Juxtaposing examples of the few covers that I include in the packet sends strong messages about changing attitudes on gender (the stone-carved, male Puritan -- Rev. William Whitwell -- that covers Ziff's anthology vs. the woman's portrait -- Mrs. John Waddell -- that leads us into Harris's American Women Writers ), on race and culture (the many images of New England British colonialism [ e.g., on Pearce's first edition] vs. the Native American motifs of several recent anthologies [e.g., 1994 Harper Vol. 1; 1994 and 1998 Heath Vol. 1; and Jehlen-Warner] ), and on the degree to which American literature can be represented by a few "literary masters" (e.g., the covers of Gibson's and Miller's anthologies and Everett Emerson's influential collection of critical essays simply display the names of the few authors selected, and Eight American Authors: An Anthology of American Literature displays portraits of eight, white, male nineteenth-century masters).
The changes or lack of same between competing new editions suggest revealing dialogues. Each of the covers of the three Heath Vol. 1. anthologies has been different, but all three have portrayed non-East Coast landscapes (Big Sur Coast, Whitehouse Ruins in Canyon de Chelly, and the Acoma Mesa). Norton Vol. 1 has stayed with slightly different renditions of Asher Durand's painting Kindred Spirits, depicting Thomas Cole and William Cullen Bryant. Heath's images suggest canon as constant evolution with a degree of consistent resistance to past models. Norton's image suggests canon as norm and standard -- an image that professors have come to know and (the publisher hopes) trust.

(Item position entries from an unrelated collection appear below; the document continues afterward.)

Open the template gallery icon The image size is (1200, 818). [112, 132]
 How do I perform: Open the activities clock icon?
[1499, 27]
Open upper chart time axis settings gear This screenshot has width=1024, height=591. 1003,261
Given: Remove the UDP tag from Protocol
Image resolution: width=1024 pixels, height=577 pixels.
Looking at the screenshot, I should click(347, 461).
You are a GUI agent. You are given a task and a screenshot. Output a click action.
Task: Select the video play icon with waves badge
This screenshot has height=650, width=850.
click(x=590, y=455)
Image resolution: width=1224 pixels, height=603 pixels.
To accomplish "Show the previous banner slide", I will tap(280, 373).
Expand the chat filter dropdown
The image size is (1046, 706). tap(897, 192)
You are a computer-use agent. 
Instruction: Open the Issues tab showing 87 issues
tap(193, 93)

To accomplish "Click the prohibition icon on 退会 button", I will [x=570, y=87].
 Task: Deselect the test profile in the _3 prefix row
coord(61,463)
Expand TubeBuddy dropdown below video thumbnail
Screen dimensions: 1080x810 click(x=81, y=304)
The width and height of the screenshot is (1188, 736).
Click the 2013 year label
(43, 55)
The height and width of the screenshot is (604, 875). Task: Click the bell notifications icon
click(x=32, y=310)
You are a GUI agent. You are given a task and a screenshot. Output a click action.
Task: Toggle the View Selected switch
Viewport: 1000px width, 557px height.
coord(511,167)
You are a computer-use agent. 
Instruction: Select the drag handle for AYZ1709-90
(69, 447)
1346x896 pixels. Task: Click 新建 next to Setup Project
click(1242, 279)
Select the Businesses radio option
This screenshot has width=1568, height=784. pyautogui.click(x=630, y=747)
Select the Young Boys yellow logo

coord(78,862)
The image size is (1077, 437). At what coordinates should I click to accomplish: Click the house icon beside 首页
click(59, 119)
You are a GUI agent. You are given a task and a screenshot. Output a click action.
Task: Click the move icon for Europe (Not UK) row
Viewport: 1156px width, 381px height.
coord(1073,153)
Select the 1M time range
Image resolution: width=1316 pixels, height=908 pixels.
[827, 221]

I'm certain that many readers will have alternative readings of the covers. Furthermore my list of important histories and anthologies is more of a beginner's list than an extensive bibliography; I have hardly touched upon the many issues that can be raised by the small sample in my course packet; and most of the issues I raised are familiar to Americanists. Nonetheless, my comments have, I hope, suggested the usefulness of tables of contents and covers as teaching tools. Even ten pages of them can inspire significant questions, some anticipated, some provocatively unanticipated. One example of the latter was a response to the frequent use of institutional or company names that precede or follow "American literature" in the titles. Did this suggest that our literature was the intellectual or commercial property of entities such as Columbia, Century, Meridian, Harper's, Prentice Hall, Norton, or Heath? I'll leave the answering of that question (if there is an answer) to more experienced editors and publishers than I am. But the question is just one more example of what the real title of this brief introduction should be: the questions tables ask.